Saved data entries:
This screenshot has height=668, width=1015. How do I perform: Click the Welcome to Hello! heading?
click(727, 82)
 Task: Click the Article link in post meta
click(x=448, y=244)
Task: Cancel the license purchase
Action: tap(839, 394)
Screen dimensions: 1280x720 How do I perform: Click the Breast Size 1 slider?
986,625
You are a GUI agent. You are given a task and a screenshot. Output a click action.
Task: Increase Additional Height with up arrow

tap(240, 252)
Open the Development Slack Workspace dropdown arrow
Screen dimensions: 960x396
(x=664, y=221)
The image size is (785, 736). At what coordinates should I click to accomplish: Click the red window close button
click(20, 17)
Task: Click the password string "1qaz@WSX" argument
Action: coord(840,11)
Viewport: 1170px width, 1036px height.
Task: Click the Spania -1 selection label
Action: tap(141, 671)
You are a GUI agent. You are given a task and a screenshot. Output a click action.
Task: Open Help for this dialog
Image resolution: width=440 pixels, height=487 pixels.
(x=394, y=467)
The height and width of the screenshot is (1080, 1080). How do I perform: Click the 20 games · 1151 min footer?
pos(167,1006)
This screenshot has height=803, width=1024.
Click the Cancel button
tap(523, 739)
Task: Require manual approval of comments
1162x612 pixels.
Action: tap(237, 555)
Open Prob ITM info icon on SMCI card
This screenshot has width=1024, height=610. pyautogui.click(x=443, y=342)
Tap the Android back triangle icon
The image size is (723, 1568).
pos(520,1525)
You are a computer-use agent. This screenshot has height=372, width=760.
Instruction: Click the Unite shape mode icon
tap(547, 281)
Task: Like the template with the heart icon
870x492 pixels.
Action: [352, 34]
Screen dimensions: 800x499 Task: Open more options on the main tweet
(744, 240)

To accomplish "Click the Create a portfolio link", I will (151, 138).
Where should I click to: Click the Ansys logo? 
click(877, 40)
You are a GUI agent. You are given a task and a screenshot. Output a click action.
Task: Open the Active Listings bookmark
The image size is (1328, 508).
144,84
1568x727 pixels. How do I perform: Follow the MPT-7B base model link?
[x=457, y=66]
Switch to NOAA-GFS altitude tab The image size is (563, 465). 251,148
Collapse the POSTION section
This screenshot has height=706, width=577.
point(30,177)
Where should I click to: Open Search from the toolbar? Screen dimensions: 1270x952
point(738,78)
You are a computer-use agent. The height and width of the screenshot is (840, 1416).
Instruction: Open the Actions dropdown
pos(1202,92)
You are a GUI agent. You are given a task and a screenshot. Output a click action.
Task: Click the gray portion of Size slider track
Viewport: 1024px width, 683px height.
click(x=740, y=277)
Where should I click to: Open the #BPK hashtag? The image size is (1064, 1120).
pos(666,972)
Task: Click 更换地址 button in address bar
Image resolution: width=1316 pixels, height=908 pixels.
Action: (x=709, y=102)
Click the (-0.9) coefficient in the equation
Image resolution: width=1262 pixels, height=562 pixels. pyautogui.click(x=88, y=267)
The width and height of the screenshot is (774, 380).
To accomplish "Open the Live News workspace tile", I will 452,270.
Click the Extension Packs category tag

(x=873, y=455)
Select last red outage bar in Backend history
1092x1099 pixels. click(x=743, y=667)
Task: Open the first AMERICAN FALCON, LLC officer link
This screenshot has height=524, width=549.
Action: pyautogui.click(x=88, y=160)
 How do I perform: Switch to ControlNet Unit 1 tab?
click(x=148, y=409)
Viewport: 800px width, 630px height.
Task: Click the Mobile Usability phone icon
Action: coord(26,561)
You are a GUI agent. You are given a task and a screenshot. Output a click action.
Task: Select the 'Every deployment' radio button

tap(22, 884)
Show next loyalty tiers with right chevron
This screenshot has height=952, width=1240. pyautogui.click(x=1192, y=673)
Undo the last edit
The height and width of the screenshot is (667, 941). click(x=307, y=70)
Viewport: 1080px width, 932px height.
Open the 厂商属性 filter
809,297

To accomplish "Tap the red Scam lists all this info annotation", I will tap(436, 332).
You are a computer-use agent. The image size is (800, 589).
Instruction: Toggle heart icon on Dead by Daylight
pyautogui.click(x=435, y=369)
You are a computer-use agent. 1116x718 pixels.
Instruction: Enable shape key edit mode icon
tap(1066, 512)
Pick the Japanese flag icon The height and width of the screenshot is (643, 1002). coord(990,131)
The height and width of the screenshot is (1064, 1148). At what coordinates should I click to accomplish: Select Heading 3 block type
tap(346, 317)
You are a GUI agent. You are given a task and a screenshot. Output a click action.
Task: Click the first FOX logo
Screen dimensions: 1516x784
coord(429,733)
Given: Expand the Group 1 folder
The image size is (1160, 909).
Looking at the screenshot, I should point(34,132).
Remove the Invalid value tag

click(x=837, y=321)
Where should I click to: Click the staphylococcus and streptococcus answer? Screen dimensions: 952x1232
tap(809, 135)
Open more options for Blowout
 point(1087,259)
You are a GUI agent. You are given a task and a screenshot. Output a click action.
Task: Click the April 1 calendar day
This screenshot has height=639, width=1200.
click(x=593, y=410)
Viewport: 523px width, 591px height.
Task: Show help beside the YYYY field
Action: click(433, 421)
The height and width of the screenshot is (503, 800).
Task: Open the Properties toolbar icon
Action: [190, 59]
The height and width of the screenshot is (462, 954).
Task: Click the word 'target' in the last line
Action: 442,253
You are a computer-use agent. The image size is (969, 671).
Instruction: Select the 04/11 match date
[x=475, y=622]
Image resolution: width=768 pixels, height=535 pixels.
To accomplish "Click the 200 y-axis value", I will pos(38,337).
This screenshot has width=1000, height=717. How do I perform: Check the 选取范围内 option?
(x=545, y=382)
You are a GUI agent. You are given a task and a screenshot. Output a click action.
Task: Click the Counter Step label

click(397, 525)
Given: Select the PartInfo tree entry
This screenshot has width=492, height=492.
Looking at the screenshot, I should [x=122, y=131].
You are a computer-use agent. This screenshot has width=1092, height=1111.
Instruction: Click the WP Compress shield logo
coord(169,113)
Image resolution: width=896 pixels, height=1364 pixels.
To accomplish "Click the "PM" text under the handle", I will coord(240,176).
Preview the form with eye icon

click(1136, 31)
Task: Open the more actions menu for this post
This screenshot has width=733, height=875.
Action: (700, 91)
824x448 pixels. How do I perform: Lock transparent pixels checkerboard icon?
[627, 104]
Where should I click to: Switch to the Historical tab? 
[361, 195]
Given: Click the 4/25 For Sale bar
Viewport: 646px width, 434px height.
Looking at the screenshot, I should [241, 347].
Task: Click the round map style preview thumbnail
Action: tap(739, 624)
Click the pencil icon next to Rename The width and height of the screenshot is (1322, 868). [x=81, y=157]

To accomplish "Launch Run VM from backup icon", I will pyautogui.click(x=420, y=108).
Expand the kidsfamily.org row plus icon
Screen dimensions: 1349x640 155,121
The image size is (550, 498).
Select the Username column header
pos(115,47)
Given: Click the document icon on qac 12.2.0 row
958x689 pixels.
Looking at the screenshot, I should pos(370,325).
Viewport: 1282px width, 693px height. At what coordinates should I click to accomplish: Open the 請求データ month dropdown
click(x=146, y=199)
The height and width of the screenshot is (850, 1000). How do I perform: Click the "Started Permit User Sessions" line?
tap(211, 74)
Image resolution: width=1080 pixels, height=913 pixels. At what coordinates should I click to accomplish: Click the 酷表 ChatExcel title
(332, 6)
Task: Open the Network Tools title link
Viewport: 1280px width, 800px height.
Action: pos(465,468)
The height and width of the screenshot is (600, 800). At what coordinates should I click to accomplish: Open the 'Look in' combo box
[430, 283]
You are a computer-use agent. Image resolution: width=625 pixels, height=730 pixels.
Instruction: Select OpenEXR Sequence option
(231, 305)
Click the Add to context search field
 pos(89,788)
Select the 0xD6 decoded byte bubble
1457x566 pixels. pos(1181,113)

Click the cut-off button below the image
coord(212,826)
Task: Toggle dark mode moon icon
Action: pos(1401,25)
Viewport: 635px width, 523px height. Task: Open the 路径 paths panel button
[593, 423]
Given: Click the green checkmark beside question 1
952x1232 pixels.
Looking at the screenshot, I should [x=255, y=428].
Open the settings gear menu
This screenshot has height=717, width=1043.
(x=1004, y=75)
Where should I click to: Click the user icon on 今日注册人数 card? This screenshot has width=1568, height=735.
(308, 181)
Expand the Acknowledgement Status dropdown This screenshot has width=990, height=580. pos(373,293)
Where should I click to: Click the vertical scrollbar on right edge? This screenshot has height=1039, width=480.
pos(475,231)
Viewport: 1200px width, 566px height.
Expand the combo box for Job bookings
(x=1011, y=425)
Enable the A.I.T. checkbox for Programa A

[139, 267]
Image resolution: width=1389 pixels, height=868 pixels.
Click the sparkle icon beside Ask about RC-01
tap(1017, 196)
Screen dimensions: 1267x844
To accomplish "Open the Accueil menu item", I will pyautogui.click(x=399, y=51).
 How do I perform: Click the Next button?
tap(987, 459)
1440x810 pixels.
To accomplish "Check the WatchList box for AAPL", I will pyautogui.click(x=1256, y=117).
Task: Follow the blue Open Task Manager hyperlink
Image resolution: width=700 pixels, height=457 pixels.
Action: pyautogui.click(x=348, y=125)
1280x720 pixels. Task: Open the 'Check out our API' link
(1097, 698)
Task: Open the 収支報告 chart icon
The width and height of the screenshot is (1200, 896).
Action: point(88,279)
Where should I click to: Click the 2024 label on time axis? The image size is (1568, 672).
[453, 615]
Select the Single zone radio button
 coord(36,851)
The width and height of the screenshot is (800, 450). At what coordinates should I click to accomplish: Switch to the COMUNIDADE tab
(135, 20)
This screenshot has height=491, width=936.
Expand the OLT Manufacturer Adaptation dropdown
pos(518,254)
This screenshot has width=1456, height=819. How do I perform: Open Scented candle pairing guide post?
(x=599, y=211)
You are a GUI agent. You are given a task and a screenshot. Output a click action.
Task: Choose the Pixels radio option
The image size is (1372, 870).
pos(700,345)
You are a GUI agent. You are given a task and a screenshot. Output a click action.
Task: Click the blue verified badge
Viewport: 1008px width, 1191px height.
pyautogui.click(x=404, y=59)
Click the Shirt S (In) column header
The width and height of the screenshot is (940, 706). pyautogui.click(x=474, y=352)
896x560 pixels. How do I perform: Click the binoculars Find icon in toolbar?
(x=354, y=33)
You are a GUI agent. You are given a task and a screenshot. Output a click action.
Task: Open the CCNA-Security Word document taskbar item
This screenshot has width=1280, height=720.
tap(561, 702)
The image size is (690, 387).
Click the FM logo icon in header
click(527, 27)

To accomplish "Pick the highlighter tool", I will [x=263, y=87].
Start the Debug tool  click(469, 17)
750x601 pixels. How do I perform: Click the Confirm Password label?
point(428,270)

**Your instructions:**
Pick out, from the lines above, every one that contains the string "will".

**Written response:**
To accomplish "Click the Create a portfolio link", I will (151, 138).
To accomplish "Open the Live News workspace tile", I will 452,270.
To accomplish "Tap the red Scam lists all this info annotation", I will tap(436, 332).
To accomplish "Click the 200 y-axis value", I will pos(38,337).
To accomplish "Click the "PM" text under the handle", I will coord(240,176).
To accomplish "Launch Run VM from backup icon", I will pyautogui.click(x=420, y=108).
To accomplish "Open the Accueil menu item", I will pyautogui.click(x=399, y=51).
To accomplish "Check the WatchList box for AAPL", I will pyautogui.click(x=1256, y=117).
To accomplish "Pick the highlighter tool", I will [x=263, y=87].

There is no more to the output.